When last year's affordable housing package passed City Council, the big news was the Kenney administration's commitment to dedicating a lot more general funding to the Housing Trust Fund from expiring tax abatements, but as we've been pointing out, the more interesting story may be the Mixed-Income Housing density bonus program.
That program allows developers to claim a bonus to build taller and denser within certain zoning categories if they either include affordable housing units on-site, or make a payment into the City's Housing Trust Fund. This was always more interesting because it's a way to create genuinely new revenue for housing, rather than repurposing revenue we were already expecting to receive down the line.
And Jake Blumgart at PlanPhilly reports that early signs point to the program working better than expected, even though it was only just passed last fall.
"Nine months after Councilwoman Maria Quiñones-Sánchez won support for an expansion of the city’s voluntary inclusionary zoning bonus program, 12 development projects are on track to use the incentive. The 12 projects will collectively generate more than eight units of affordable housing and deliver $3 million to the city’s Housing Trust Fund, said Paul Chrystie, a spokesman for the Kenney administration.
The expanded inclusionary zoning bonus, which Quiñones-Sánchez led into law last September, allows developers to build denser and taller residential projects if they include affordable units on site or contribute money to the Trust Fund — a kind of municipal bank that can provide subsidies for affordable projects.
Quiñones-Sánchez said that while she still would prefer a policy that mandated developers build affordable or pay into the housing fund, the voluntary bonus’s track record so far signifies a win [...]
[T]he city has “no way to predict” whether the bonus is on track to meet its $18 million goal," [according to spokesperson Paul Chrystie.]
Blumgart also raises an important point that we've raised on a few occasions here, which is that areas zoned exclusively or predominantly for single-family homes won't contribute any new affordable units or revenue for affordable housing under the program since the Mixed-Income Housing bonus only applies to multi-family and mixed commercial zoning categories. If your neighborhood doesn't have much land mapped for those categories, then it won't really apply there.
This matters because many of the areas that are Mixed-Income Housing bonus deserts are also the areas where we'd most want to see more mixed-income housing being produced.
As this map by Aaron Bauman shows, places like Point Breeze, greater Passyunk Ave, Fishtown, Fairmount, and the Baltimore Ave corridor are largely off-limits for using the bonus. The eligible parcels are highlighted in purple, and the rest are ineligible.
This district breakdown shows how much land is eligible to use the Mixed-Income Housing bonus in each Council district.
Paul Chrystie, the City's spokesperson quoted in the article, says there's no way to predict whether the program will meet Council's $18 million goal over the next 5 years, but if elected officials really wanted to hit that total, it seems like it would be trivially easy to do it.
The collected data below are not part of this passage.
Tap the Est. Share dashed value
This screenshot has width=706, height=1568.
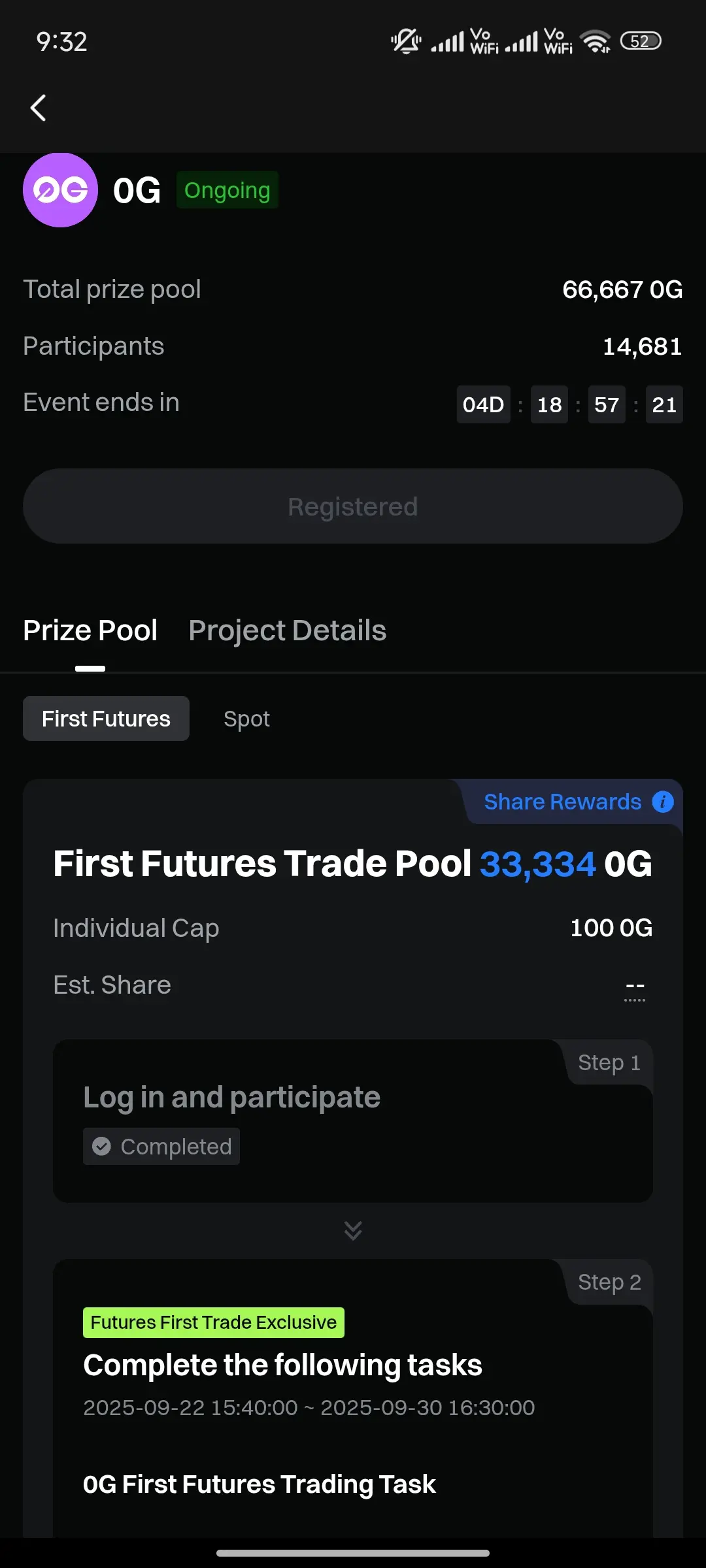click(x=635, y=988)
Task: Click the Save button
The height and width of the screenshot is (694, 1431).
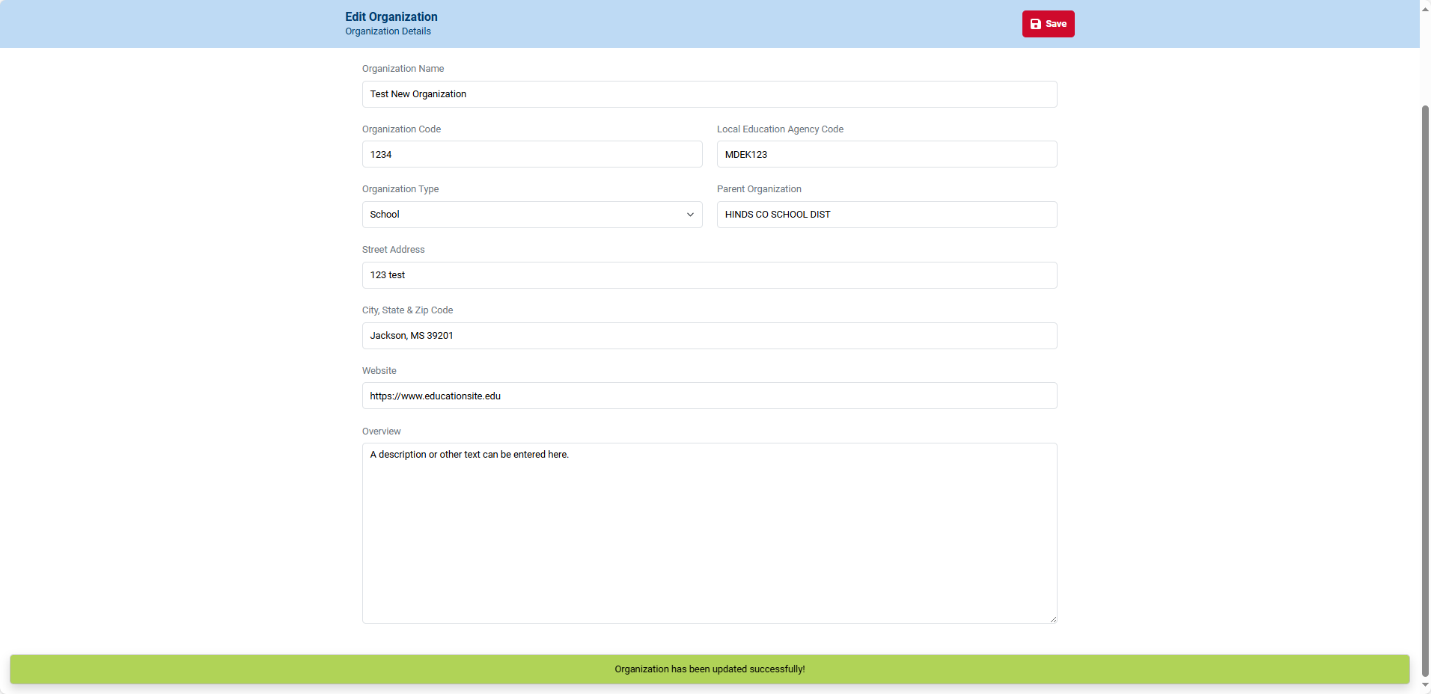Action: coord(1048,23)
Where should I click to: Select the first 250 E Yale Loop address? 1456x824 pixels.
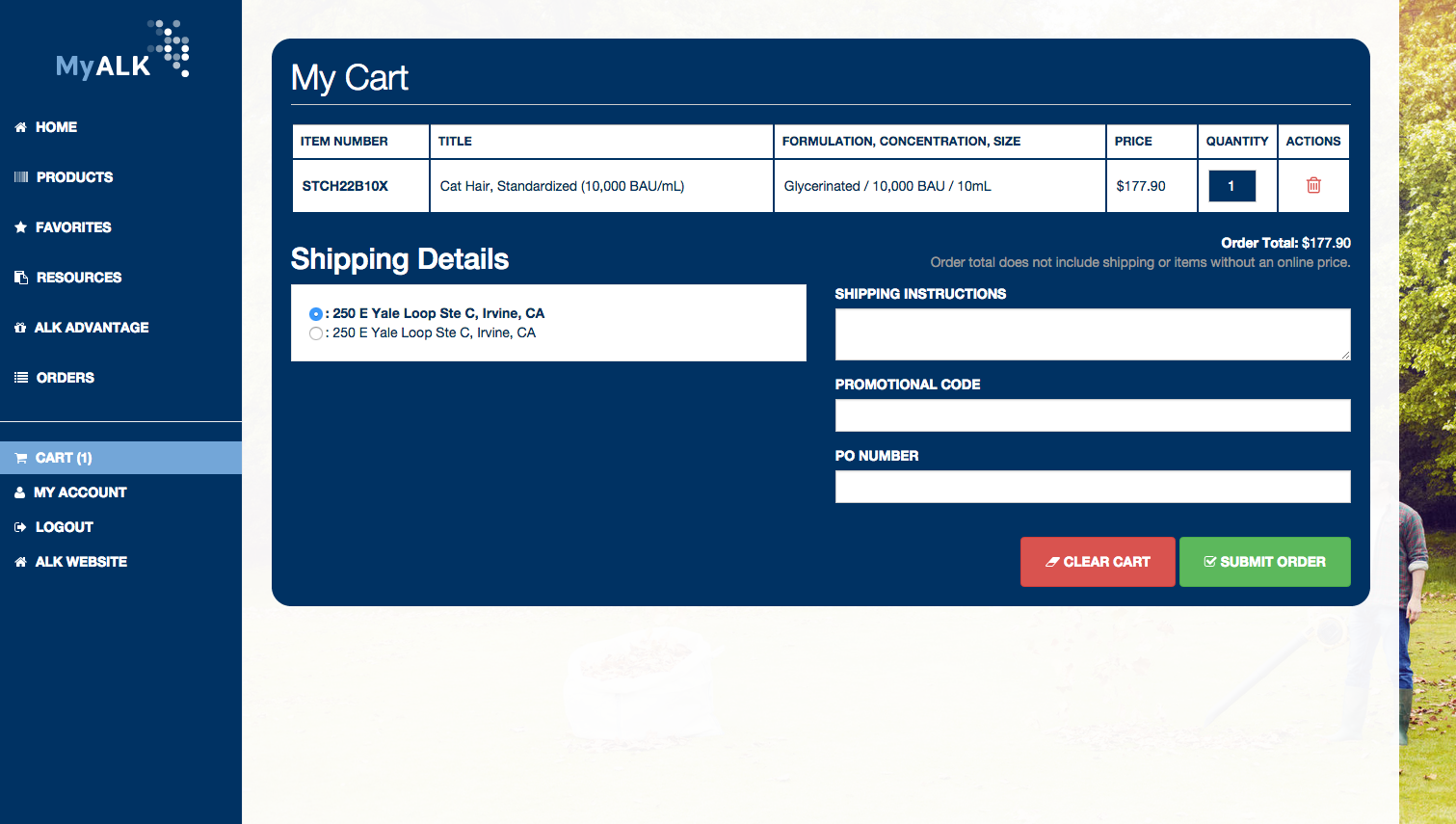[x=315, y=314]
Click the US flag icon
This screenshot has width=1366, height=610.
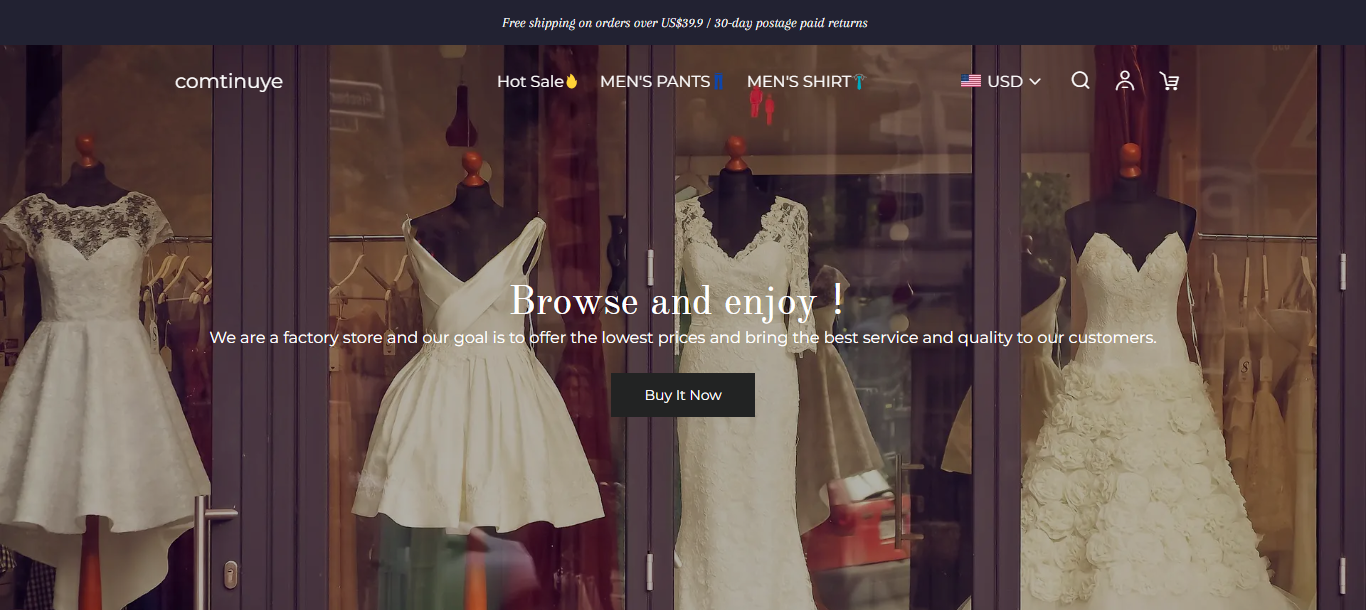pyautogui.click(x=970, y=81)
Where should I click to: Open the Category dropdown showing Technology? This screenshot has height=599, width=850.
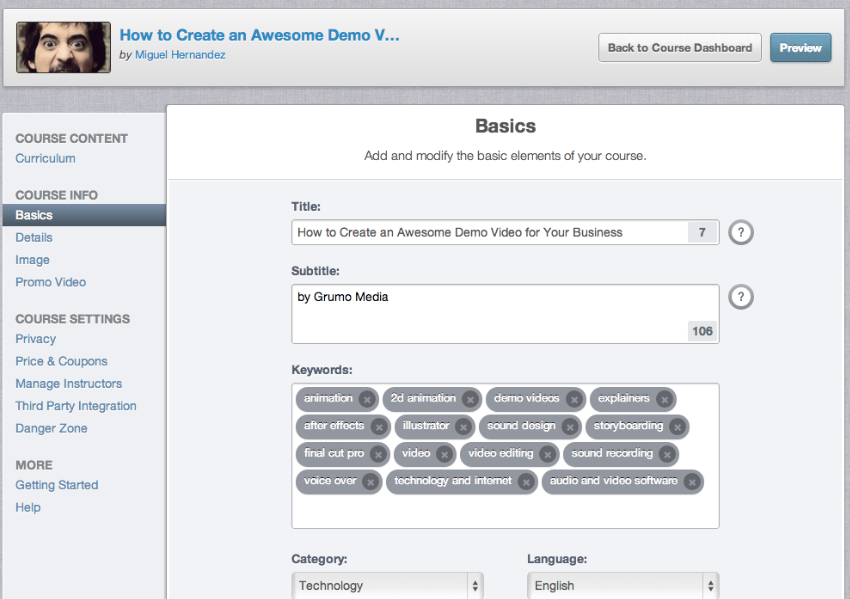pyautogui.click(x=388, y=586)
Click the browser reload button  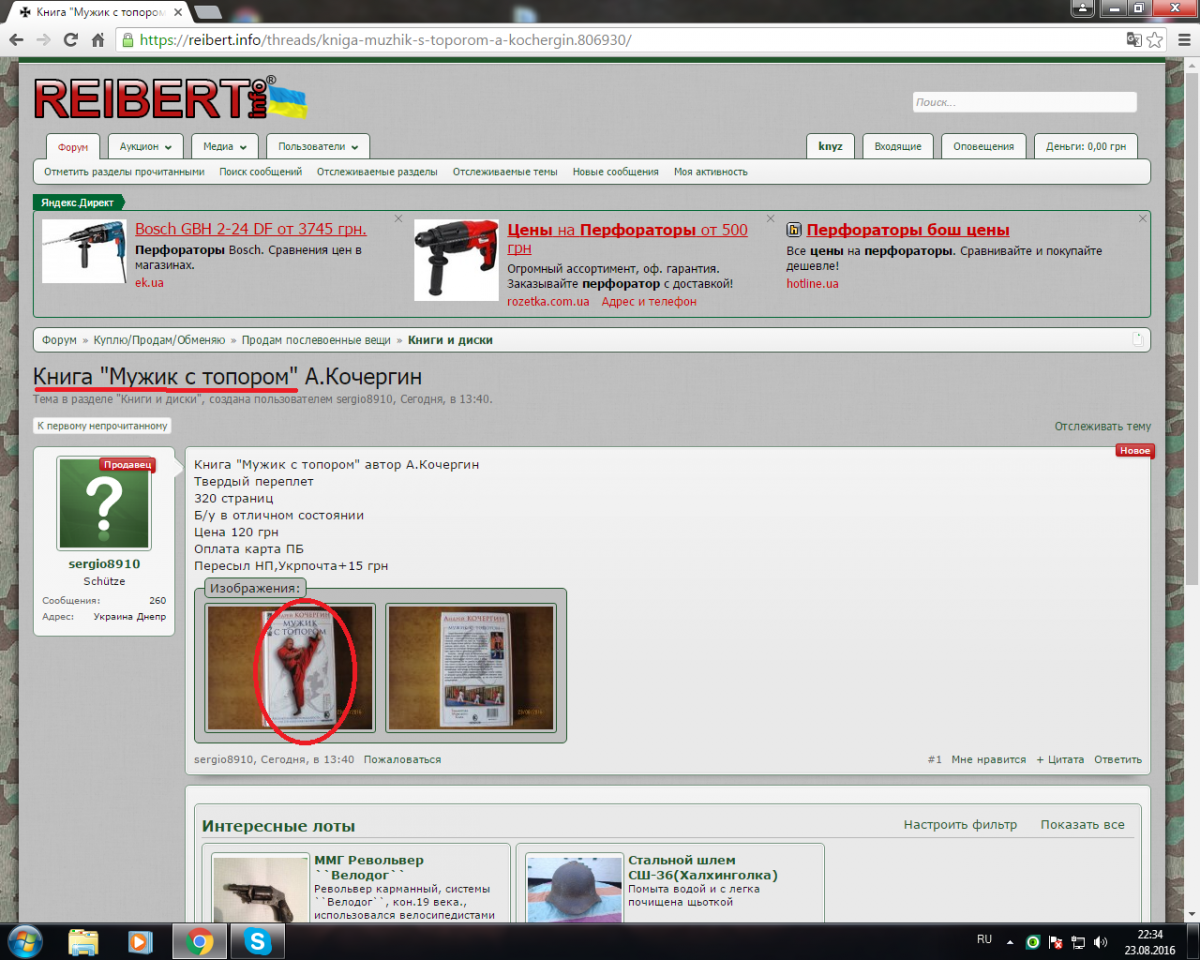click(70, 40)
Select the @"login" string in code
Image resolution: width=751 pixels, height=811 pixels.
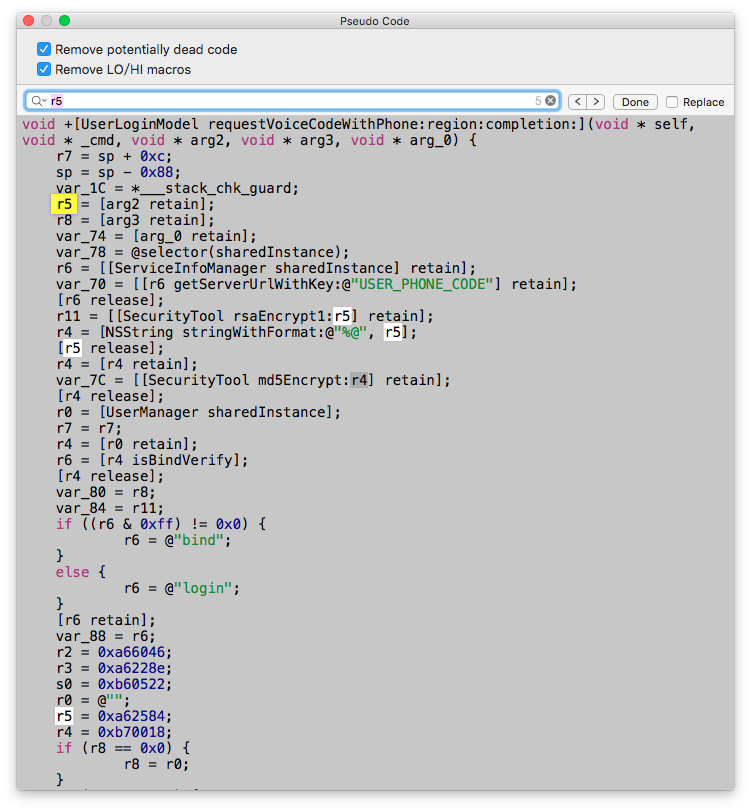(x=207, y=588)
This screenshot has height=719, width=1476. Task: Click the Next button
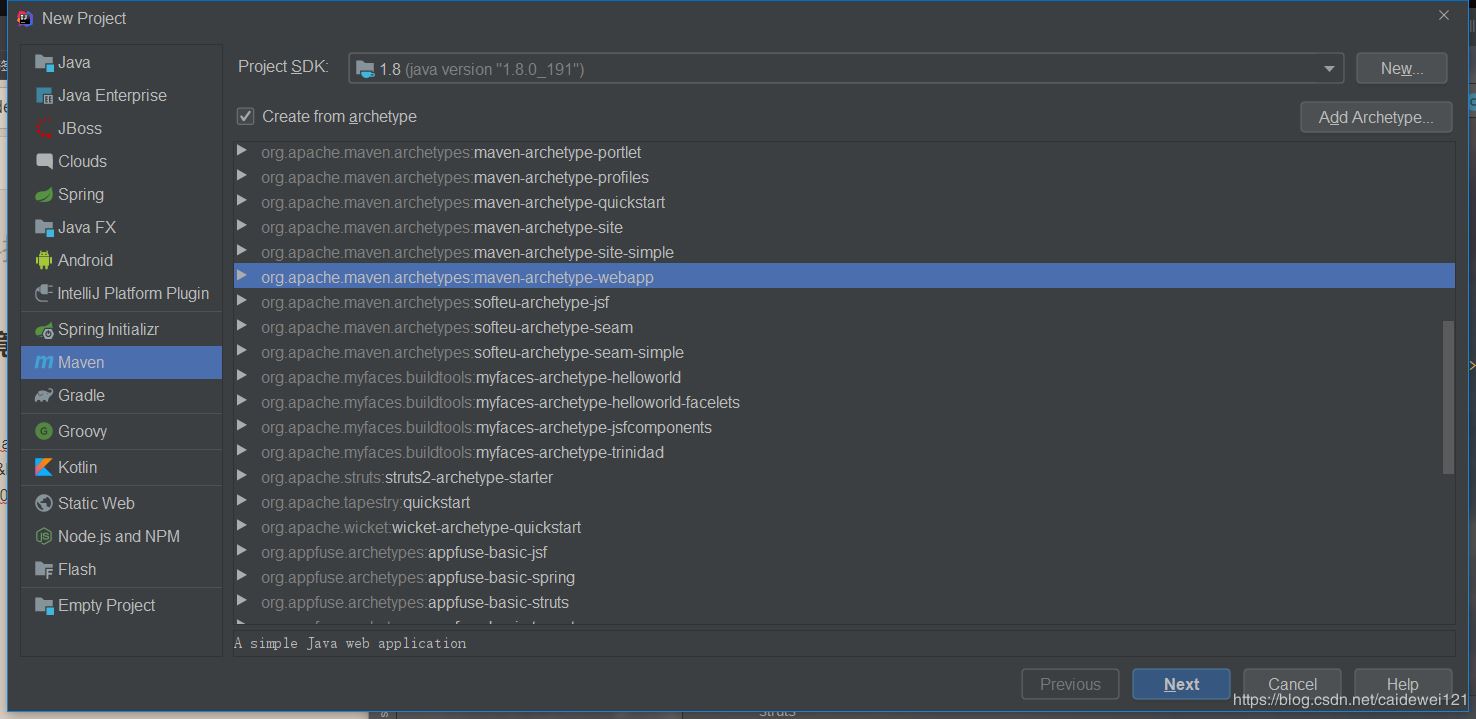(1181, 684)
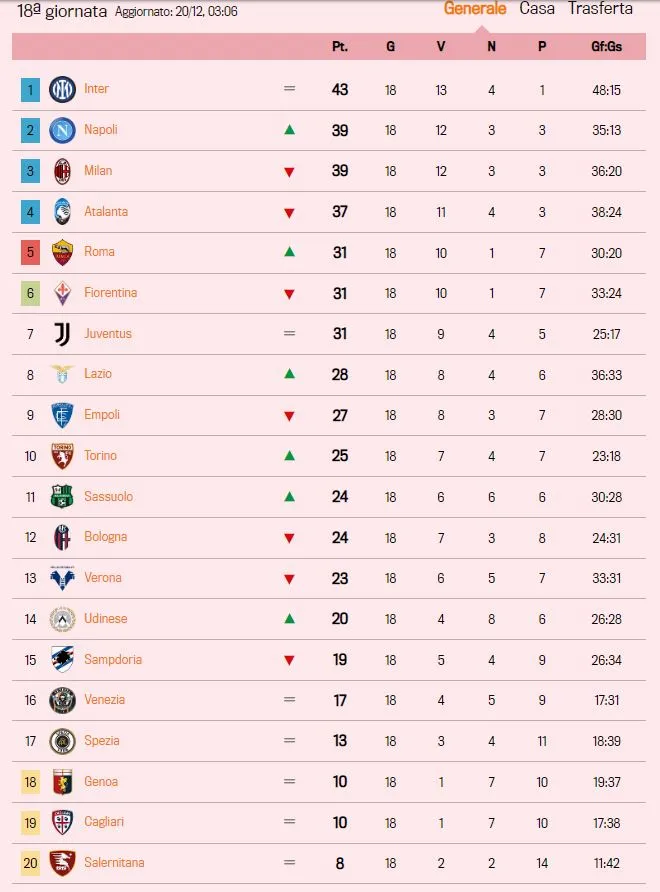Switch to the Casa tab
The image size is (660, 892).
coord(537,9)
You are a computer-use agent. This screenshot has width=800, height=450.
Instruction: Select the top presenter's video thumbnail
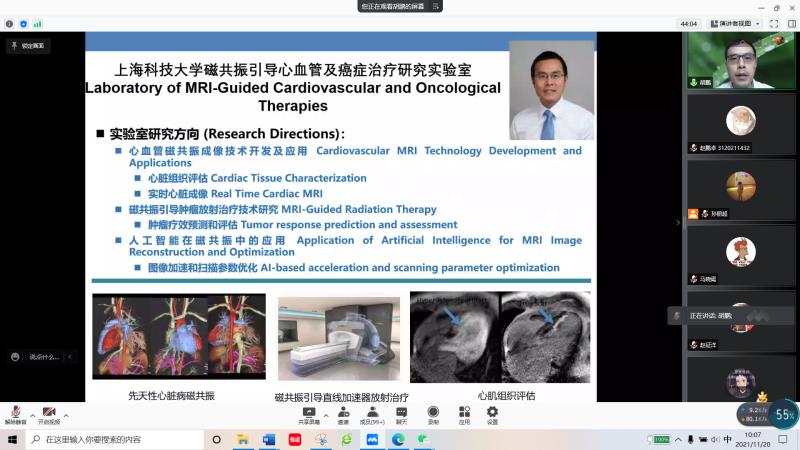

After all, the one sure-fire way not to hit the goal would be to functionally take all the really hot real estate markets out of the equation by suppressing multi-family projects that would surely get built if the zoning allowed them.
There's certainly no shortage of zoning variance requests to build multi-family buildings in Fishtown and Point Breeze, and if the base zoning allowed them by-right, it seems likely that people would utilize that. And some portion of those projects would probably use the Mixed-Income Housing bonus to add to the allowable density.
So if elected officials would like to have some more revenue for the Housing Trust Fund, even over and above the $18 million that they want the Mixed-Income Housing bonus to raise, the first step is to recognize that single-family zoning is a tax on the Housing Trust Fund, and rezone more land in these hot neighborhoods to promote more bonus-eligible projects.